Exercise tasks:
[1] From the article below on Blinken's remarks about China and Russia, copy the text word for word from "WASHINGTON — Secretary" up to and including "of covering up.".
[2] Answer these questions from the article below on Blinken's remarks about China and Russia.
(a) On which program did Blinken give the interview?
(b) What did Blinken say he was "deeply disturbed by"?
(c) Who said that Biden asked Putin to release Navalny?

*** Excerpted passage

WASHINGTON — Secretary of State Antony Blinken put Beijing on notice over it’s poor handling of the COVID-19 pandemic on Monday, calling its lack of transparency after it learned of the first cases of the virus a “profound problem.”
In response to a question on NBC News’ “Today,” Blinken accused China of falling short of its international obligations to provide information about the origins of the outbreak in Wuhan in late 2019, which the China’s Communist government is accused of covering up.
”There’s no doubt that especially when COVID-19 first hit, but even today, China is falling far short of the mark when it comes to providing the information necessary to the international community, making sure that experts have access to China,” Blinken said.
“All of that lack of transparency, that lack of being forthcoming is a profound problem,” he went on.
The remarks are the latest salvo between China and the Biden administration, who critics charged would be soft on Beijing after the hard line taken by the Trump administration.
A coronavirus patient is brought into the Wuhan Red Cross Hospital in Wuhan, China.HECTOR RETAMAL/AFP via Getty Images
During his Senate confirmation hearings, Blinken backed predecessor Mike Pompeo’s declaration that the Chinese government’s treatment of Uighur Muslims amounted to “genocide.”
China’s foreign ministry rebuked Blinken in a statement last week, accusing him of “interfering in its domestic affairs and undermining its interests.”
In his “Today” interview, Blinken also reprimanded Vladimir Putin’s Russian government over its crackdown on demonstrators protesting the recent arrest of opposition leader Alexei Navalny.
Police detain a man during a rally in support of jailed opposition leader Alexei Navalny in Saint Petersburg, Russia.OLGA MALTSEVA/AFP via Getty Images
The head of the state department said he was “deeply disturbed by the violent crackdown” and revealed the US was reviewing possible reactions to the Kremlin’s mass arrest of protesters.
“The Russian government makes a big mistake if it believes that this is about us,” Blinken said after Moscow warned Washington against imposing any new sanctions.
“It’s about them. It’s about the government. It’s about the frustration that the Russian people have with corruption, with autocracy, and I think they need to look inward, not outward,” he said.
Members of the World Health Organization team leave the Wuhan centre for disease control.HECTOR RETAMAL/AFP via Getty Images
In a call with Russian leader Putin last week, Biden rebuked his “malign actions” and asked him to release Navalny, White House spokeswoman Jen Psaki said.
“The president could not have been clearer in his conversation with President Putin,” Blinken said.

******
*** Entries supplied

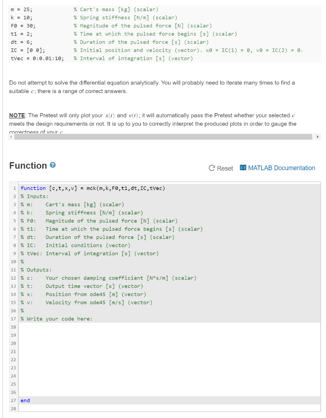Place cursor on empty line 18
The width and height of the screenshot is (326, 418).
(x=61, y=327)
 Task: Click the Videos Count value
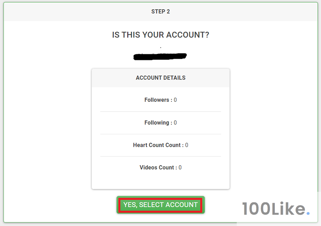[180, 168]
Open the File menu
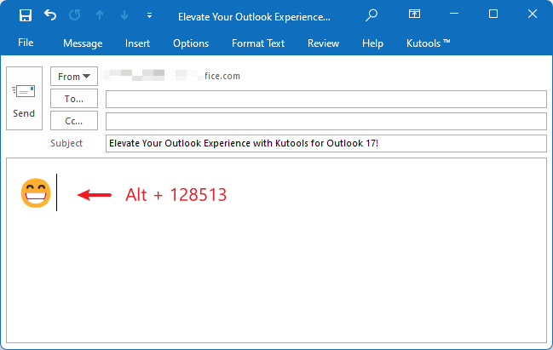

******

Answers to the exercise:
[1]
WASHINGTON — Secretary of State Antony Blinken put Beijing on notice over it’s poor handling of the COVID-19 pandemic on Monday, calling its lack of transparency after it learned of the first cases of the virus a “profound problem.”
In response to a question on NBC News’ “Today,” Blinken accused China of falling short of its international obligations to provide information about the origins of the outbreak in Wuhan in late 2019, which the China’s Communist government is accused of covering up.

[2]
(a) NBC News' "Today."
(b) The violent crackdown on protesters in Russia.
(c) White House spokeswoman Jen Psaki.